*What needs to be done*
Reproduce verbatim the lines of the data below, starting at the line that contains "Click the RSI_UD" and ending at the last line of the data, with both ends included.

*Records supplied*
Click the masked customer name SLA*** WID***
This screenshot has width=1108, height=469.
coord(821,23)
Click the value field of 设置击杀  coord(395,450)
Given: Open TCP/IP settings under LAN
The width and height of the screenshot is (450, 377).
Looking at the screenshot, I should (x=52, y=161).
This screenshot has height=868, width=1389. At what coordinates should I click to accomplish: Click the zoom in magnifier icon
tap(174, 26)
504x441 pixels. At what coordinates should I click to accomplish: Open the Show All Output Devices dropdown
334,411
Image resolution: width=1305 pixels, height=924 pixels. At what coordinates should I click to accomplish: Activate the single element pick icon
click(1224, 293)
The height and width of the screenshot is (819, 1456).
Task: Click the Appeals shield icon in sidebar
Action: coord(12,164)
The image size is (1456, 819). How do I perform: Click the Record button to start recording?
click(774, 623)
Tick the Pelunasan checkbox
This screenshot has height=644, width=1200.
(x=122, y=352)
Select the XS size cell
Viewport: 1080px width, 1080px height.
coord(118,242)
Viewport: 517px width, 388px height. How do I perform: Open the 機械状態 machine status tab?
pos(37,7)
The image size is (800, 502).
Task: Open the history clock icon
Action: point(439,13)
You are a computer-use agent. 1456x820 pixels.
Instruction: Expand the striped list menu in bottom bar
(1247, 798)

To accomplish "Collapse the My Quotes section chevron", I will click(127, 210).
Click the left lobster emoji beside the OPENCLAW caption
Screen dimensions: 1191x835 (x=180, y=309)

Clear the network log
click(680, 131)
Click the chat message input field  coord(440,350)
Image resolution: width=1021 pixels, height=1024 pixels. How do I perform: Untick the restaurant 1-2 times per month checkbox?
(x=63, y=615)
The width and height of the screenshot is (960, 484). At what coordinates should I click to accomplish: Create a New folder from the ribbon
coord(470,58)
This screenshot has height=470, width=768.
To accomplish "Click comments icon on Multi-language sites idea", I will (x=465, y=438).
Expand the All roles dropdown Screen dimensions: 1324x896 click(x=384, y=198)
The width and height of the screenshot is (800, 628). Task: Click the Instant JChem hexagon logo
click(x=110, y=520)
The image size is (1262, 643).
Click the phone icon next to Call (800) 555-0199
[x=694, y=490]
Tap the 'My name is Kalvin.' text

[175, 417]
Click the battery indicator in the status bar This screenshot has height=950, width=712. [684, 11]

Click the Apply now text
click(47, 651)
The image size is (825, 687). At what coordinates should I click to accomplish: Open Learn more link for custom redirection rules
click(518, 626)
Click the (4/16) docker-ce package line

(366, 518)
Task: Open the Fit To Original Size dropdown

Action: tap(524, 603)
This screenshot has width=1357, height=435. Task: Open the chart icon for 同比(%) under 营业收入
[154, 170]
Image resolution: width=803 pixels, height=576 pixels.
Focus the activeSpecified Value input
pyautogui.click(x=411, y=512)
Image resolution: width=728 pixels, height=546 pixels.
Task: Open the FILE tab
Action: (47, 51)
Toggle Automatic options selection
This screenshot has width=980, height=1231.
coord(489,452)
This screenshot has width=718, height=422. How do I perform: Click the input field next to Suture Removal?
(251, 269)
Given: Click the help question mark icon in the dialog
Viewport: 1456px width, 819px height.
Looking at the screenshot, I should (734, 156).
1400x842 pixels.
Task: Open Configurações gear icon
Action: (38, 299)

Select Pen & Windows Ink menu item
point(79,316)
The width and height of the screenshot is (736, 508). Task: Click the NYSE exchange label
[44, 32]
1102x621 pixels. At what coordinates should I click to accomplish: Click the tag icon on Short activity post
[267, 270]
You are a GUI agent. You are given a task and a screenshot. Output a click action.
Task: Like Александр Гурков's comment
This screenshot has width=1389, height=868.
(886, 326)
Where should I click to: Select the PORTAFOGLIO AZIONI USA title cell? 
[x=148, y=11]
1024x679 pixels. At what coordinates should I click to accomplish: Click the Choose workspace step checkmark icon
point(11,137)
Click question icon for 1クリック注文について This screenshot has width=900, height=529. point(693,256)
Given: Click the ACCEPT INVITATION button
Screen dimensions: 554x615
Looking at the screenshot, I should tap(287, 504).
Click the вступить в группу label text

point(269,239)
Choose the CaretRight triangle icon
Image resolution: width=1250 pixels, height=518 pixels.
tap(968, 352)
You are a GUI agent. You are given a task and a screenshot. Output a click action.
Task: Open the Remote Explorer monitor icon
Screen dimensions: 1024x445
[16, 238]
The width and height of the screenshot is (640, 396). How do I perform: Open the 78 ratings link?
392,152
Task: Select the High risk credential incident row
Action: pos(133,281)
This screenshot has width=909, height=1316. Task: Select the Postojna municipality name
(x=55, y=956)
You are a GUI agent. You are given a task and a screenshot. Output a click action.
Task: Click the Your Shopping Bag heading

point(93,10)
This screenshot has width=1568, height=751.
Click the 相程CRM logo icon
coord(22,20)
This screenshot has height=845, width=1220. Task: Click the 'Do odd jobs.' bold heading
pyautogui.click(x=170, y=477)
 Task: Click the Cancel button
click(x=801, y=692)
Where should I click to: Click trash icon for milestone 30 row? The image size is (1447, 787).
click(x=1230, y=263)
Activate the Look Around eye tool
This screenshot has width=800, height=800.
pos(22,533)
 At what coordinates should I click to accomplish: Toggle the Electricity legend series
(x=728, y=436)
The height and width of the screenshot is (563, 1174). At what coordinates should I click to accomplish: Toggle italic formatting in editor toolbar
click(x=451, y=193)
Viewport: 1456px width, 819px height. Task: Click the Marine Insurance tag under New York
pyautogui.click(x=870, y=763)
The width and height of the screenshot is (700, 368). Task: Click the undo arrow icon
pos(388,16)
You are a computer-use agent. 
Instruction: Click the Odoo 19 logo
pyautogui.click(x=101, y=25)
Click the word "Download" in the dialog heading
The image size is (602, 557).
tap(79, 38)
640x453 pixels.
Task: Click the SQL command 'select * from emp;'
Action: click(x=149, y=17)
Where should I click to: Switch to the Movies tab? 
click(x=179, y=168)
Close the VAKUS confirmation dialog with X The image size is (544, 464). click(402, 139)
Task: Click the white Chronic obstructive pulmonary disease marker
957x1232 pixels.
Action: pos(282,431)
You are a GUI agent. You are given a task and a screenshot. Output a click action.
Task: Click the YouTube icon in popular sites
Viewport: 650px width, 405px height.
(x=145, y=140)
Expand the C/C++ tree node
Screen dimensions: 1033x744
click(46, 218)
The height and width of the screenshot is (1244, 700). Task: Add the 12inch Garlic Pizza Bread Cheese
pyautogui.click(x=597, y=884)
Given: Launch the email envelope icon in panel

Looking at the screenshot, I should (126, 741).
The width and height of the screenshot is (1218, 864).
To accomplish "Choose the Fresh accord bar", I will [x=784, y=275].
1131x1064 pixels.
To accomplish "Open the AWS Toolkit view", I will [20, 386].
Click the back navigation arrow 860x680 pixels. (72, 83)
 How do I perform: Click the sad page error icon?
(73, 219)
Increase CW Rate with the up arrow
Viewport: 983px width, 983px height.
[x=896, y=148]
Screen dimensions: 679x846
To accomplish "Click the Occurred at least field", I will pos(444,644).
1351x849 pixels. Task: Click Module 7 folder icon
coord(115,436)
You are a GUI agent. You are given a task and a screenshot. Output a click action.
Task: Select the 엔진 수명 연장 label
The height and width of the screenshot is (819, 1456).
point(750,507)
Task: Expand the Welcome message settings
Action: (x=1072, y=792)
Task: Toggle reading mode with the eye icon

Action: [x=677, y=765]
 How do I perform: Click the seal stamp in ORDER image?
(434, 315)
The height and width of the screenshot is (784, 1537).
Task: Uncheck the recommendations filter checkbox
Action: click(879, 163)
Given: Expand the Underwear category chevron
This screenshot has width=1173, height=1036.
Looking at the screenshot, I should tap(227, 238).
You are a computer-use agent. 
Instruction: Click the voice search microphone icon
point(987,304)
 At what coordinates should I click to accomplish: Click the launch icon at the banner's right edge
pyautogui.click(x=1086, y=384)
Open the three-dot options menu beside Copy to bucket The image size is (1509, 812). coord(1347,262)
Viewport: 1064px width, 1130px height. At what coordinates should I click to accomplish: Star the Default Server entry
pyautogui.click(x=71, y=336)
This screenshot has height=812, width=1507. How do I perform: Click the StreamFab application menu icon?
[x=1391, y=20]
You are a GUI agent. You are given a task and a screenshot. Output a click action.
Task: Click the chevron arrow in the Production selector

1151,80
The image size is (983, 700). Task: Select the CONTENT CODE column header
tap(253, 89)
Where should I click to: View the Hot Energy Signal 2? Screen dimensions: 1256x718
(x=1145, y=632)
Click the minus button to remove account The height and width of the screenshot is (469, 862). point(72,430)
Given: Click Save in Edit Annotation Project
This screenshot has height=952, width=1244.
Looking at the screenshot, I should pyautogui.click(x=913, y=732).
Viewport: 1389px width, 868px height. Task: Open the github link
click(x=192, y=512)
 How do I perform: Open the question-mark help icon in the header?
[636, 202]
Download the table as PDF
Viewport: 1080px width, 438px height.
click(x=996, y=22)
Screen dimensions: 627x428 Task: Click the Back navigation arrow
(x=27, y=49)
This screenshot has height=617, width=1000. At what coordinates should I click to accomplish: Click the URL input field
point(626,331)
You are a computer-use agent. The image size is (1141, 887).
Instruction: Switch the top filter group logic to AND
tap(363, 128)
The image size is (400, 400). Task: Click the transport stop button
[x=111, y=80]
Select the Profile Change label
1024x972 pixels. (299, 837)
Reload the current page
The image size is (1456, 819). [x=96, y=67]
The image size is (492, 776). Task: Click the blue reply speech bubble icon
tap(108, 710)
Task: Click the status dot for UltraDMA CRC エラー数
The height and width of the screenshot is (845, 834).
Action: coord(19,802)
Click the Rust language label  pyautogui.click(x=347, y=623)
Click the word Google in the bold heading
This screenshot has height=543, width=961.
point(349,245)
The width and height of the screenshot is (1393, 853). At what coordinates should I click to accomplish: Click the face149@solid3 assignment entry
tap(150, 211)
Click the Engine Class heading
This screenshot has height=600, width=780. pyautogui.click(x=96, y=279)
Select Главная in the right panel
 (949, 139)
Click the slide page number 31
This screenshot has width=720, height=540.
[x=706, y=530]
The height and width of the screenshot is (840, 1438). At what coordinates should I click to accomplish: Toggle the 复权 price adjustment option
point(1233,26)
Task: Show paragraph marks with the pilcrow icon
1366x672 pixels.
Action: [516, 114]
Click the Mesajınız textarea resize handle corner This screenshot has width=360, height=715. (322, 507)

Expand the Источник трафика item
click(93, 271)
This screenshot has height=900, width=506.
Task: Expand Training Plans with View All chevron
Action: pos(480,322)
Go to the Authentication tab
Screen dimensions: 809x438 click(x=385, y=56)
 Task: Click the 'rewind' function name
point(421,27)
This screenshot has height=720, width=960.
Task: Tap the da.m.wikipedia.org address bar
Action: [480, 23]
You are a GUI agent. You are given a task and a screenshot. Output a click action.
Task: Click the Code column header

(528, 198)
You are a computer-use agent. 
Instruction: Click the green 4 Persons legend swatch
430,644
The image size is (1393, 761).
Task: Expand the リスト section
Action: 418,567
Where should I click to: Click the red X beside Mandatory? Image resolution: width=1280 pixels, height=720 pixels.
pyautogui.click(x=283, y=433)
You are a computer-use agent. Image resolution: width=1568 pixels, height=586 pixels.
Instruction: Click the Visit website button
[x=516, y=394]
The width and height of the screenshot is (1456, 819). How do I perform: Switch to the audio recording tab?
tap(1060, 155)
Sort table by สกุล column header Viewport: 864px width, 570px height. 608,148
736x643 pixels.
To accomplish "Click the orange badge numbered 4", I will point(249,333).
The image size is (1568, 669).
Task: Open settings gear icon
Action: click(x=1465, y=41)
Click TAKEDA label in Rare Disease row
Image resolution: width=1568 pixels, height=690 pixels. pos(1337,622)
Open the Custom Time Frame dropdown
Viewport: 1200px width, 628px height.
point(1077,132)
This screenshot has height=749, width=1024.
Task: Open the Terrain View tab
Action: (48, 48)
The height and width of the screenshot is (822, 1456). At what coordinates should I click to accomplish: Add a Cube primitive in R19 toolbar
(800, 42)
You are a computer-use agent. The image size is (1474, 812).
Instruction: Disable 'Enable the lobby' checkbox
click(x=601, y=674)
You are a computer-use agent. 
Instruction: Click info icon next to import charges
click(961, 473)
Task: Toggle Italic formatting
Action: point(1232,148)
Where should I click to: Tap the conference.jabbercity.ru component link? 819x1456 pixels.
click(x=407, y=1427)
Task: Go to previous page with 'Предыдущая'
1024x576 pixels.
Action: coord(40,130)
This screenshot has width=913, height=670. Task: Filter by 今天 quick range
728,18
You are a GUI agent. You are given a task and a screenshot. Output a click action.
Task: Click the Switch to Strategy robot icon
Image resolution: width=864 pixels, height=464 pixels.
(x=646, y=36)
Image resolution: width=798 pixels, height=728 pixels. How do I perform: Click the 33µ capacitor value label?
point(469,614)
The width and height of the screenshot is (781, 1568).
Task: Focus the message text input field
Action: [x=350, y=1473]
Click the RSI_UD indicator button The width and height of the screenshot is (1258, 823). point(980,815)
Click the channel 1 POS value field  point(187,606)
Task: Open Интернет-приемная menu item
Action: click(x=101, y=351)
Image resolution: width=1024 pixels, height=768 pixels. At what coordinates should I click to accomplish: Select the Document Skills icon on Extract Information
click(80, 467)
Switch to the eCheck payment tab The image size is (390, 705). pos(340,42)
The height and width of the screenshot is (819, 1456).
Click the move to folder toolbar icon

*The answer*
Click the RSI_UD indicator button The width and height of the screenshot is (1258, 823). point(980,815)
Click the channel 1 POS value field  point(187,606)
Task: Open Интернет-приемная menu item
Action: click(x=101, y=351)
Image resolution: width=1024 pixels, height=768 pixels. At what coordinates should I click to accomplish: Select the Document Skills icon on Extract Information
click(80, 467)
Switch to the eCheck payment tab The image size is (390, 705). pos(340,42)
The height and width of the screenshot is (819, 1456).
Click the move to folder toolbar icon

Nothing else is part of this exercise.